4. The registrant’s other certifying officer and I are responsible for establishing and maintaining disclosure controls and procedures (as defined in Exchange Act Rules 13a-15(e) and 15d-15(e)) and internal control over financial reporting (as defined in Exchange Act Rules 13a-15(f) and 15d-15(f)) for the registrant and have:

 

a. Designed such disclosure controls and procedures, or caused such disclosure controls and procedures to be designed under our supervision, to ensure that material information relating to the registrant, including its consolidated subsidiaries, is made known to us by others within those entities, particularly during the period in which this report is being prepared;

 

b.
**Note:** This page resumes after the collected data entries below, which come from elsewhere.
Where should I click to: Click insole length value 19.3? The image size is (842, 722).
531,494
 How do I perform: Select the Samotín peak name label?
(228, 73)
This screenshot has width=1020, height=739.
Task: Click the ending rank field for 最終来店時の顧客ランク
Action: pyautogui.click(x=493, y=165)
Designed such internal control over financial reporting, or caused such internal control over financial reporting to be designed under our supervision, to provide reasonable assurance regarding the reliability of financial reporting and the preparation of financial statements for external purposes in accordance with generally accepted accounting principles;

 

c. Evaluated the effectiveness of the registrant’s disclosure controls and procedures and presented in this report our conclusions about the effectiveness of the disclosure controls and procedures, as of the end of the period covered by this report based on such evaluation; and

 

d. Disclosed in this report any change in the registrant’s internal control over financial reporting that occurred during the registrant’s most recent fiscal quarter (the registrant's fourth fiscal quarter in the case of an annual report) that has materially affected, or is reasonably likely to materially affect, the registrant’s internal control over financial reporting; and

 

5. The registrant’s other certifying officer and I have disclosed, based on our most recent evaluation of internal control over financial reporting, to the registrant’s auditors and the audit committee of the registrant’s board of directors (or persons performing the equivalent functions):

 

a. All significant deficiencies and material weaknesses in the design or operation of internal control over financial reporting which are reasonably likely to adversely affect the registrant’s ability to record, process, summarize and report financial information; and

 

b. Any fraud, whether or not material, that involves management or other employees who have a significant role in the registrant’s internal control over financial reporting.

 

Date: March 31, 2011

 

  /s/ Mandy Chung

By: Mandy Chung
Title: Chief Financial Officer

 

CERTIFICATION OF CHIEF EXECUTIVE OFFICER AND

CHIEF FINANCIAL OFFICER

PURSUANT TO

18 U.S.C. SECTION 1350,

AS ADOPTED PURSUANT TO

SECTION 906 OF THE SARBANES-OXLEY ACT OF 2002

 

 

In connection with the annual Report of SunValley Solar, Inc. (the “Company”) on Form 10-K for the year ended December 31, 2010 filed with the Securities and Exchange Commission (the “Report”), We, James Zhang and Mandy Chung, Chief Executive Officer and Chief Financial Officer, respectively, of the Company, certify, pursuant to 18 U.S.C. Section 1350, as adopted pursuant to Section 906 of the Sarbanes-Oxley Act of 2002, that:

 

1.            The Report fully complies with the requirements of Section 13(a) of the Securities Exchange Act of 1934; and

 

2.            The information contained in the Report fairly presents, in all material respects, the consolidated financial condition of the Company as of the dates presented and the consolidated result of operations of the Company for the periods presented.

 

 

 

By:



/s/ James Zhang  

 

Name:

 

James Zhang

 

Title:

 

Principal Executive Officer and Director

 

Date:

 

March 31, 2011

 
By: /s/ Mandy Chung
   
Name: Mandy Chung
   
Title: Principal Financial Officer
   
Date: March 31, 2010

 

This certification has been furnished solely pursuant to Section 906 of the Sarbanes-Oxley Act of 2002.